**Work item**
Please write out all of the data below exactly, without including the pictures.

**Information supplied**

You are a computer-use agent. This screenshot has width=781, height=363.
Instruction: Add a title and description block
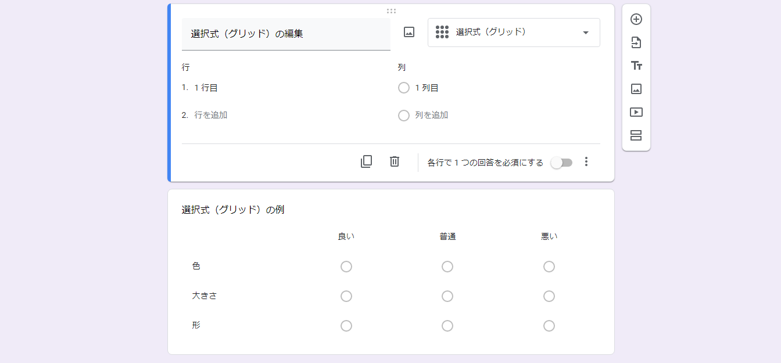(636, 66)
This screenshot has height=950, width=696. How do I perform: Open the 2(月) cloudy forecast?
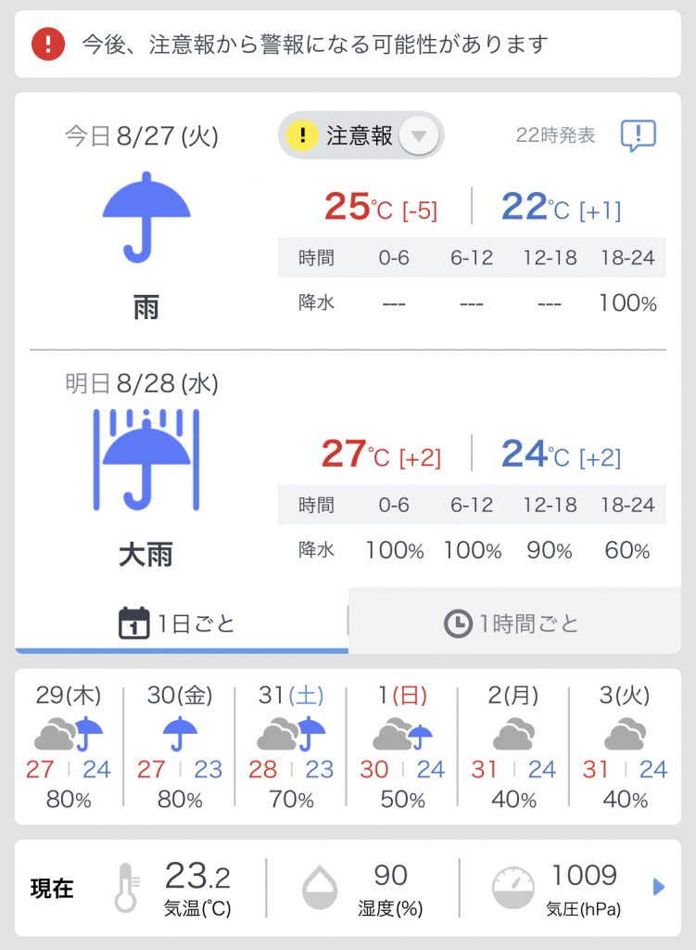pos(513,747)
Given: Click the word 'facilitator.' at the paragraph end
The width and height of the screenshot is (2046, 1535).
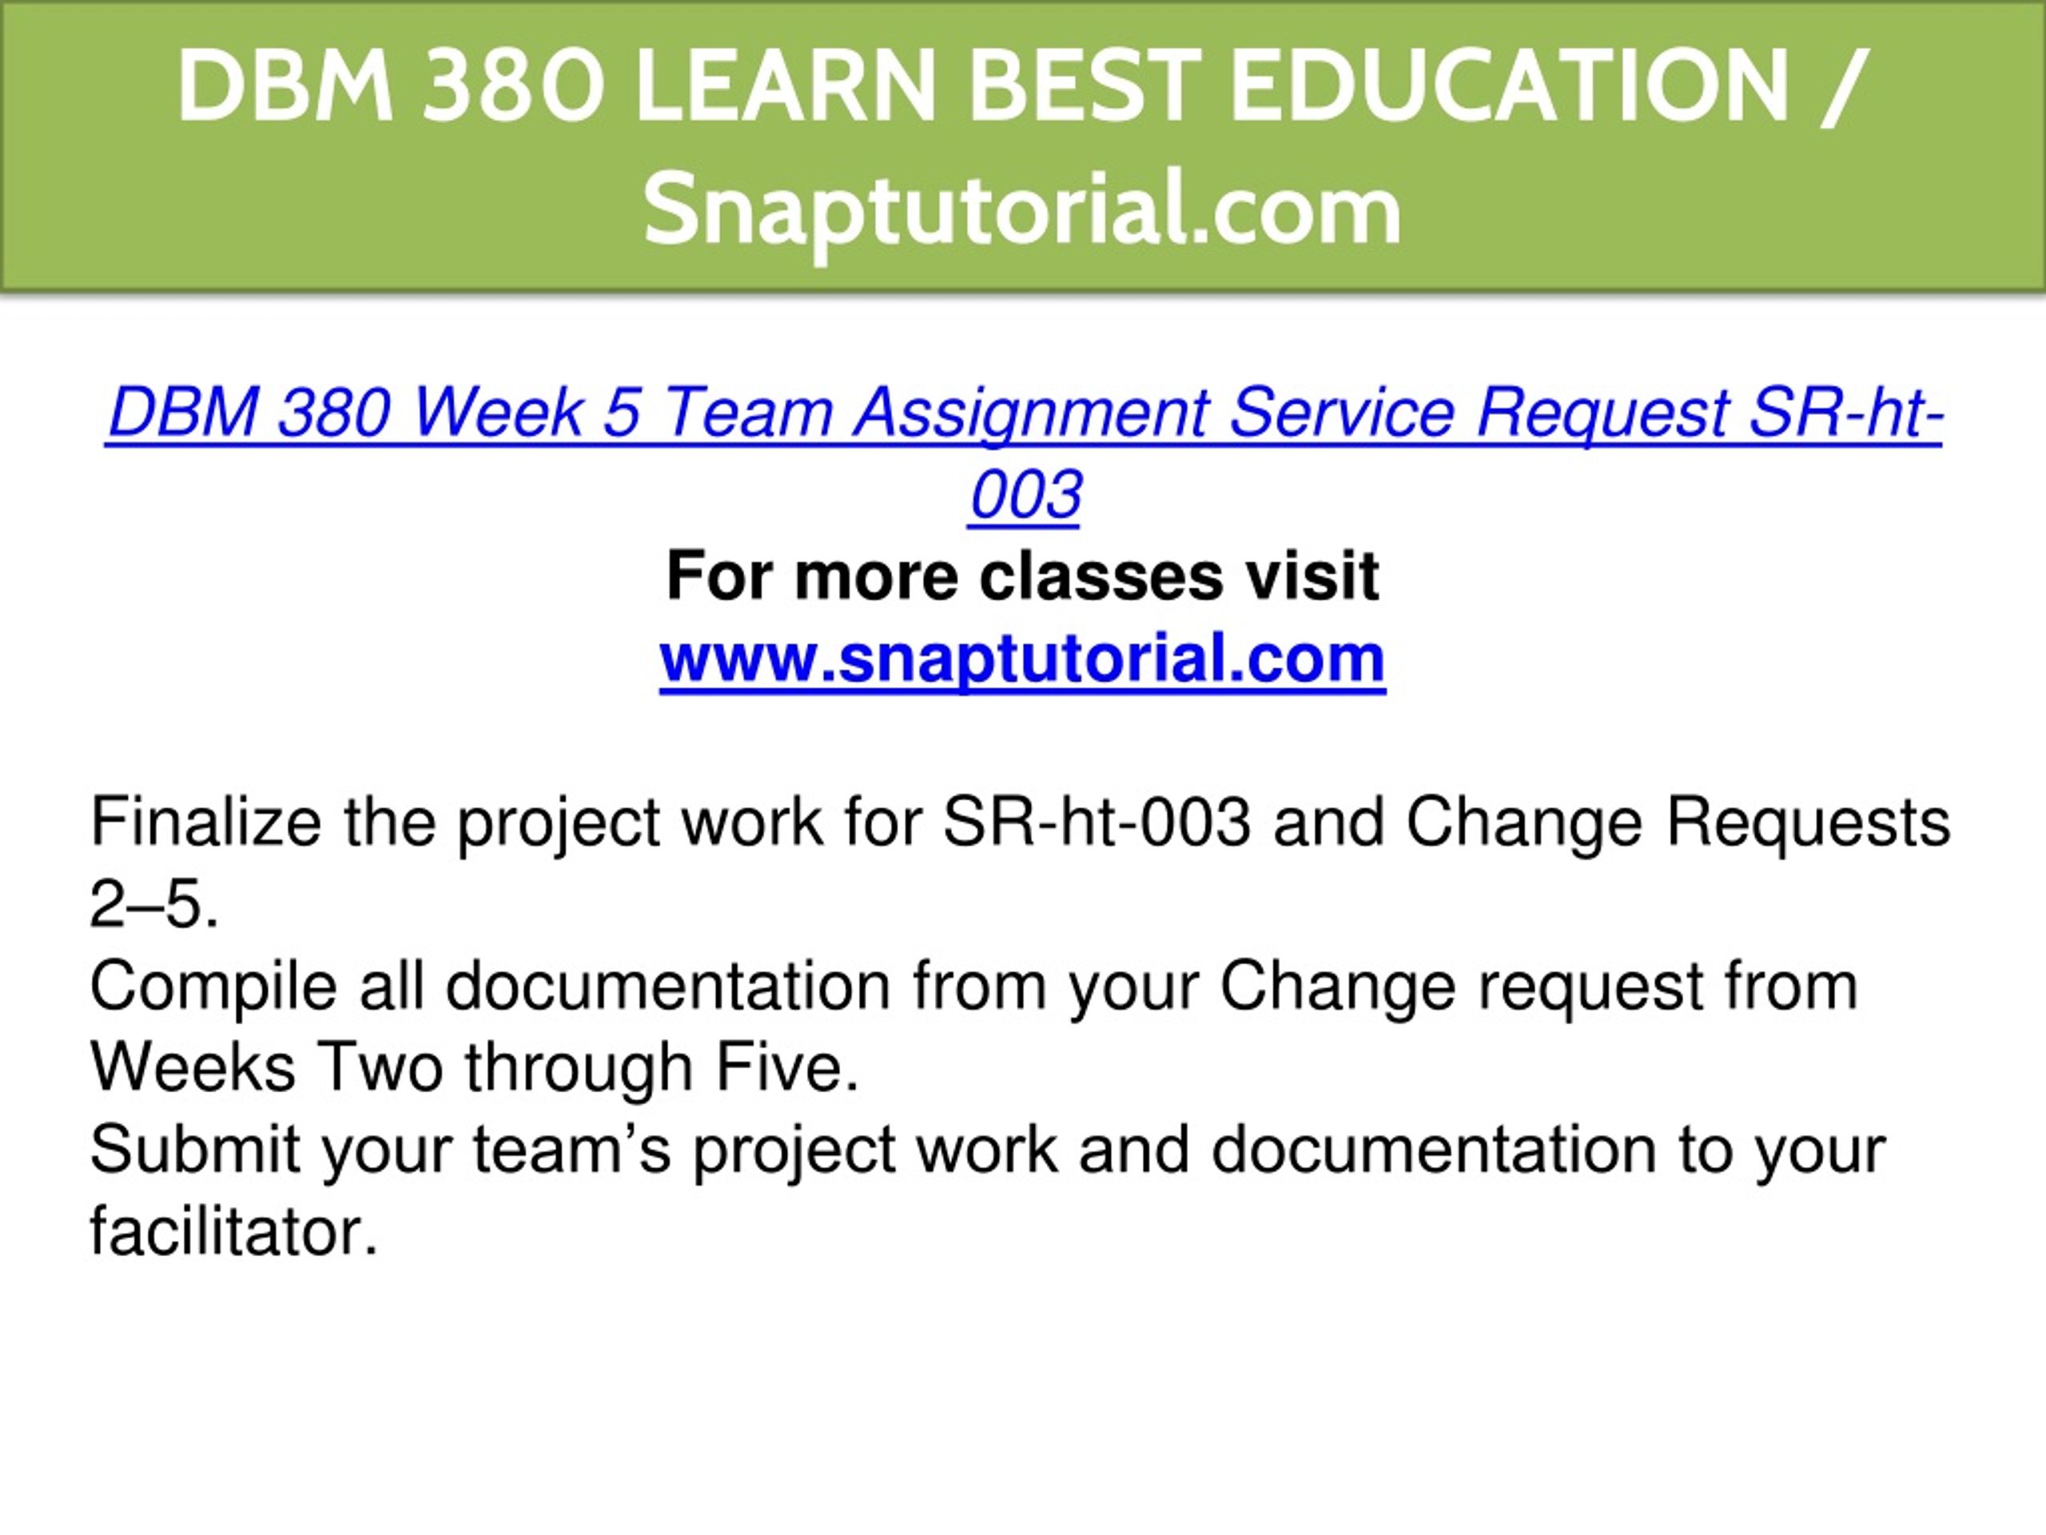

**Response for this exercise**
You are a computer-use agent. This screenshot has width=781, height=363.
Instruction: Add a title and description block
(636, 66)
This screenshot has height=950, width=696. How do I perform: Open the 2(月) cloudy forecast?
pos(513,747)
Given: Click the word 'facilitator.' at the paragraph end
The width and height of the screenshot is (2046, 1535).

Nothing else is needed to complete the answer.